— Brief —
Continue the forum thread on CTFE in D, picking up right after its final line.
## begin Text
One way to not decode characters twice is by using a single-dchar buffer
in your range. Something like:

	struct MyRange {
		private File src;
		char buf[];
		dchar readahead;

		this(File _src) {
			// ... fill up buf from src here
			popFront();
		}

		 property pure dchar front() {
			return readahead;
		}

		void popFront() {
			int stride;
			readahead = decode(buf, stride);
			buf = buf[stride..$];
			// ... fill up buf more if needed
		}
	}


T

-- 
"A man's wife has more power over him than the state has." -- Ralph Emerson

Feb 29 2012

bcs <bcs example.com> writes:

On 02/27/2012 11:59 PM, Andrei Alexandrescu wrote:
 I'm starting a new thread on this because I think the matter is of
 strategic importance.

 We all felt for a long time that there's a lot of potential in CTFE, and
 potential applications have been discussed more than a few times,
 ranging from formatting strings parsed to DSLs and parser generators.

 Such feats are now approaching fruition because a number of factors
 converge:

 * Dmitry Olshansky's regex library (now in Phobos) generates efficient D
 code straight from regexen.

 * The scope and quality of CTFE has improved enormously, making more
 advanced uses possible and even relatively easy (thanks Don!)
## end Text
## begin Available data
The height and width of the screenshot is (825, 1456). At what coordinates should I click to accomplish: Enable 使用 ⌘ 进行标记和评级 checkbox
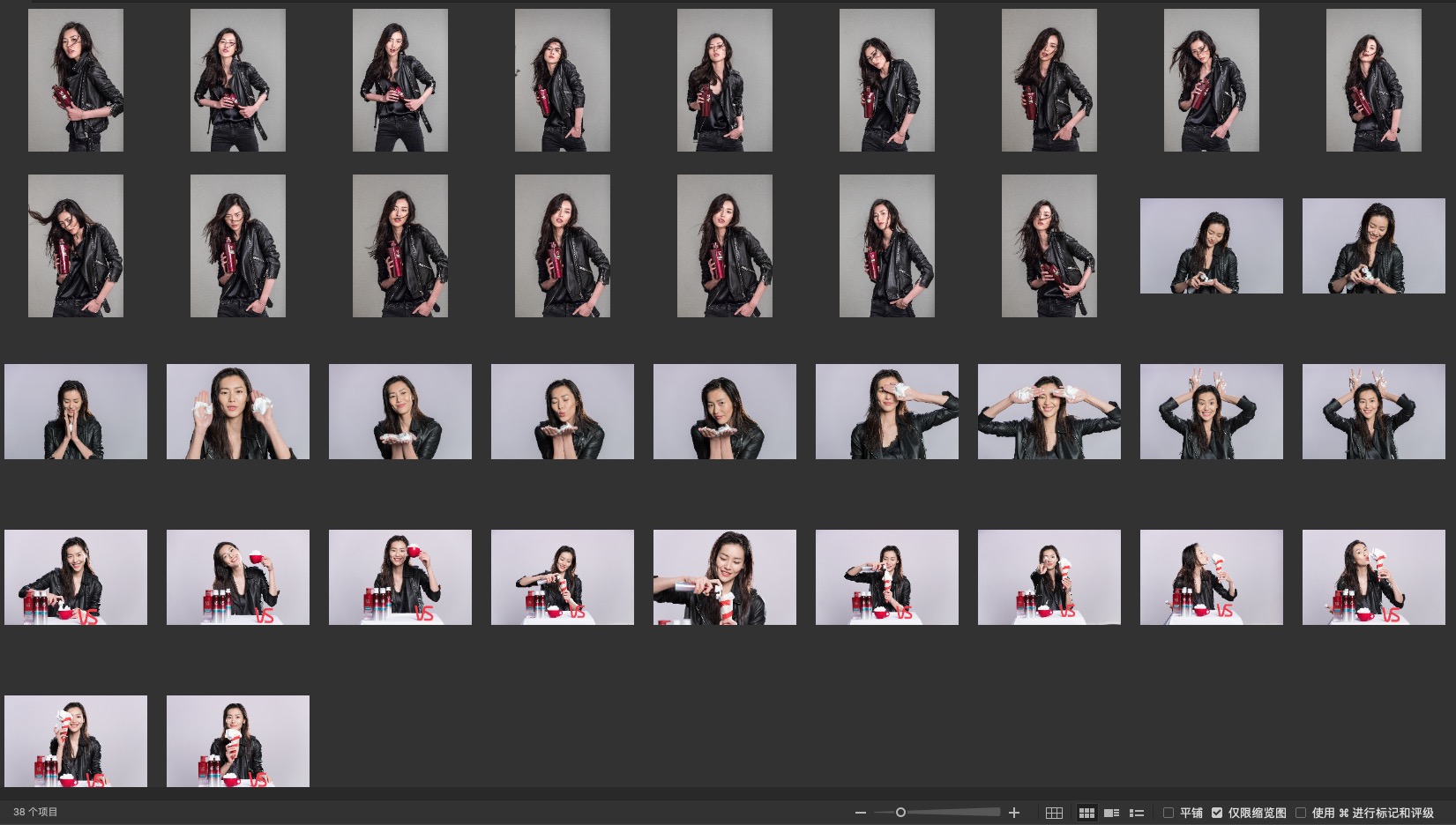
## end Available data
— The answer —
 * Hisayuki Mima implemented a parser generator in only 3000 lines of
 code (sadly, no comments or documentation yet :o))

A bit outdated but....

http://dsource.org/projects/scrapple/browser/trunk/dparser/dparse.d

BTW, that uses very little in the way of CTFE and even less in the way 
of string mixins. Those are, IMHO, very powerful tools that should only 
be combined as weapons of last resort.

 * With the occasion of that announcement we also find out Philippe
 Sigaud has already a competing design and implementation of a parser
 generator.

 This is the kind of stuff I've had an eye on for the longest time. I'm
 saying it's of strategic importance because CTFE technology, though not
 new and already available with some languages, has unique powers when
 combined with other features of D. With CTFE we get to do things that
 are quite literally impossible to do in other languages.

 We need to have a easy-to-use, complete, seamless, and efficient
 lexer-parser generator combo in Phobos, pronto. The lexer itself could
 use a character-level PEG or a classic automaton, and emit tokens for
 consumption by a parser generator. The two should work in perfect tandem
 (no need for glue code). At the end of the day, defining a complete
 lexer+parser combo for a language should be just a few lines longer than
 the textual representation of the grammar itself.

 What do you all think? Let's get this project off the ground!


 Thanks,

 Andrei

Feb 28 2012

"F i L" <witte2008 gmail.com> writes:

I'm not sure I follow all the details of what Andrei's suggesting 
and what's being talked about here, this parser/lexer stuff is 
still very new to me, so this may be a bit off-topic. However, I 
thought I'd weigh in on something I was very impressed with about 
the Nimrod language's direct AST access/manipulation.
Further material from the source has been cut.